Both に and は are very common Japanese particles, with completely different purposes.
- に ("ni") is a place marker, like English 'in' or 'at'.
- は ("wa") is a topic marker. It's somewhat similar to English 'speaking of ～' or 'regarding ～'.
- に and は can be combined, and the meaning is just the combination of the two. It's translated as "In ～, ..." at the beginning of the sentence.
I speak English fast.
Perhaps you have misheard something. You don't need the place marker に ("ni") to say this, and I have no idea how I can use に. You only need the topic marker は, which replaces を ("o"), the object marker. (Read "Object as Topic" section in this page if you are not sure)
えいごは はやく はなします。
Eigo wa hayaku hanashimasu.
(lit. "As for English, [I] speak [it] fast.")

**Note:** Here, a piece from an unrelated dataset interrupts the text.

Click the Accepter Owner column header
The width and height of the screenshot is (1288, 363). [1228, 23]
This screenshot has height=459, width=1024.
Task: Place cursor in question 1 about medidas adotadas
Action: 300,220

I have 7 people in my family.
Your "Japanese" sentence has a lot of spelling errors, but did you want to say the following?
かぞく に は しちにん います。
Kazoku ni wa shichi-nin imasu.
(lit. "In my family, seven (people) exist.")
Okay, this is not very natural, but at least grammatical and understandable. Here, かぞく is marked with both the place marker and the topic marker simultaneously. に is used (but actually not required in this case) because you're talking about who is in your family. は is required because かぞく is the topic of the whole sentence.
My children are in America.
わたし の こども は アメリカ に います。
watashi no kodomo wa america ni imasu.
(lit. "As for my children, [they] exist in America.")
Again I corrected the obvious spelling errors. In this case, アメリカ is marked with only に, because the topic of this sentence is something else.